> WHAT TO WORK ON: Could you filter the records below and return each line that holds "agent"?

> MATERIAL FOR THE TASK:
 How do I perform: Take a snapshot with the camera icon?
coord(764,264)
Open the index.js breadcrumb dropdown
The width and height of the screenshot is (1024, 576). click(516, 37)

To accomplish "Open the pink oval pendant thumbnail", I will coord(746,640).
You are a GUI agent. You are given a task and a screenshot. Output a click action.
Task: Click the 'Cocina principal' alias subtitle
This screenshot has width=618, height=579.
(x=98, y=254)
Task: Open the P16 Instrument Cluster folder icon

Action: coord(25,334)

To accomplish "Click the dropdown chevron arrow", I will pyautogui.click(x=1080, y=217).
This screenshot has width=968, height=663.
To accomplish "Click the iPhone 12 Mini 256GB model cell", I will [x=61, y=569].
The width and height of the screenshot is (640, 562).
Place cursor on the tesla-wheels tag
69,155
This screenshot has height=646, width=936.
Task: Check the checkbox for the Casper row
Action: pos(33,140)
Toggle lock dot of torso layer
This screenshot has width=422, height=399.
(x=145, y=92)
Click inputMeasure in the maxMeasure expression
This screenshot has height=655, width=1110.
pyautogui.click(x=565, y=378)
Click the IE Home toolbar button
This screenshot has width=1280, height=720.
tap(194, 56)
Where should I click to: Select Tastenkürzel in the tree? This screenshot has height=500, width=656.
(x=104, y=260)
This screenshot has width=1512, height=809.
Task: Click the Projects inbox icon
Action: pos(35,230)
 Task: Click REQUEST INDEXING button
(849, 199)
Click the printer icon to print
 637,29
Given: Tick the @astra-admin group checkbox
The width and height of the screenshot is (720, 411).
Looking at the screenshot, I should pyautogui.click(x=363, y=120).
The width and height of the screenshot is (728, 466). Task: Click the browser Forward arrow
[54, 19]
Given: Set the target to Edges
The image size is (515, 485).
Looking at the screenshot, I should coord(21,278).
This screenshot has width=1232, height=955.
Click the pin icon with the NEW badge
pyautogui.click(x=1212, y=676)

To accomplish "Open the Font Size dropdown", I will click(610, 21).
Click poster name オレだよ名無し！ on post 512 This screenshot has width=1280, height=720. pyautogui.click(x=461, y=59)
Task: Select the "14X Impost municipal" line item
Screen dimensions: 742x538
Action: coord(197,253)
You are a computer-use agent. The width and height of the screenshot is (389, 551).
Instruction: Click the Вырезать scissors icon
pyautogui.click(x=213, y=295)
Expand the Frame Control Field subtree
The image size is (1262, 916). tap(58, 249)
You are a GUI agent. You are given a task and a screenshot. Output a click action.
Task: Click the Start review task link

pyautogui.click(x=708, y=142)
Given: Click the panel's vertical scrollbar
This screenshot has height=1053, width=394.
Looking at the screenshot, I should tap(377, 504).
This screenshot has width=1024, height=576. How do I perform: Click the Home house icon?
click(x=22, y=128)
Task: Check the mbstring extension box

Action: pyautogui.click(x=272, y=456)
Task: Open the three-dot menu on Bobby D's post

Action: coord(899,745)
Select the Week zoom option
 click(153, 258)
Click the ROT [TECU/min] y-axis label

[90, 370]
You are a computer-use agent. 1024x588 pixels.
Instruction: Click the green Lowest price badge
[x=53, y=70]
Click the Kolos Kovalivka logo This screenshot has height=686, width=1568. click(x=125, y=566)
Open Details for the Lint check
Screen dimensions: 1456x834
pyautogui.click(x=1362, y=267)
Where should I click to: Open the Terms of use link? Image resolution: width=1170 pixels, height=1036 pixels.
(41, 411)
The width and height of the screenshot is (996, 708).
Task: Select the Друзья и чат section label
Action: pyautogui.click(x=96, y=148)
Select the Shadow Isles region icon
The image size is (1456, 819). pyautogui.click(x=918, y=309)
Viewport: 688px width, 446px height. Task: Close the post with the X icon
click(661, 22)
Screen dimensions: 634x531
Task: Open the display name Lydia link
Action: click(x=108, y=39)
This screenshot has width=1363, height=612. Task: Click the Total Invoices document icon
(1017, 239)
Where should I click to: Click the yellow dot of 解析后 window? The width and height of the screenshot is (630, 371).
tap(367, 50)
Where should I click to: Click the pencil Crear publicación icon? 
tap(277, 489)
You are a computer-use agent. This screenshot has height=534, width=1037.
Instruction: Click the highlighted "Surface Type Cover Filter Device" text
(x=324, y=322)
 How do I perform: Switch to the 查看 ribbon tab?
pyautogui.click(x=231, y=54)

> RESPONSE BELOW:
You are a GUI agent. You are given a task and a screenshot. Output a click action.
You are a computer-use agent. The width and height of the screenshot is (389, 551).
You are a GUI agent. You are given a task and a screenshot. Output a click action.
You are a computer-use agent. 1024x588 pixels.
You are a computer-use agent. This screenshot has height=534, width=1037.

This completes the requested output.